Bruce I fear used up all of his canine lives by tussling with the bush pig once too often. It was inevitable. I mean now many times did he have to be stitched back together again after mauling the poor pig?
The dog was incorrigible. He had a go at a porcupine in the drying yard too on a number of occasions. It is quite some trick extricating porcupine quills out of the face and chest of a pit bull terrier at two in the morning who is still showing every sign of rampant blood lust.

He ate my car, did Bruce, which became a favourite past time. No car was safe venturing down our cul de sac. Some poor sod would come Sunday driving looking for the beach and end up beating a hasty retreat with a pit bull attached to the front or rear bumper and he would not quit until both number plates were off said vehicle and the occupants thereof required therapy and tranquilisers. Until Bruce disappeared, strangers in these parts were all quite ashen faced standing at our gate clutching car parts to their chests and shaking spasmodically. Life has been a little calmer since he left and a lot more sociable.

Then there is Puppy who is not a puppy at all but a hybrid cross between a miniature pavement special and a small buck with rat genes somewhere in the mix. She is our intrepid survivor. Eagle nil, Puppy one. She is quite reticent about the outdoors and I don't blame her.

The new kittens are a delight and are named Ginger and Wasabi.
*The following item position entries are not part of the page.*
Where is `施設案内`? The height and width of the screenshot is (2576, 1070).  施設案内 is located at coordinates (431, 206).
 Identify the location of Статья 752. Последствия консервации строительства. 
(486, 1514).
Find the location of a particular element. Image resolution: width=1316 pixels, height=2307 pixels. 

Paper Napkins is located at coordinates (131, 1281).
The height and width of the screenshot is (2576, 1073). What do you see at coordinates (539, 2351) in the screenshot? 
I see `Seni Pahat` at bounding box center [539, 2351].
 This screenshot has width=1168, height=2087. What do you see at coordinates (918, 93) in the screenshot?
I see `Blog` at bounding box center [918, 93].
The cousin's kitten is named Sushi. We had to hold the theme and seeing the one kitten is, well, Ginger, and the other a dull grey with green eyes, Wasabi was a natural choice.

Don't ask me please how my youngest named the hamsters Fruit and Veggie.

Add to this the fact that we have no doors in the passage of our house or windows for that matter, but large gated arches that are open to the elements. I really don't mind the elements. Elements that come through the arches can be wiped up, swept out or otherwise mopped; not so the almost Darwinesque collective of creatures that slither, crawl, shimmy, slime, fly and scramble into our otherwise marginally ordered lives.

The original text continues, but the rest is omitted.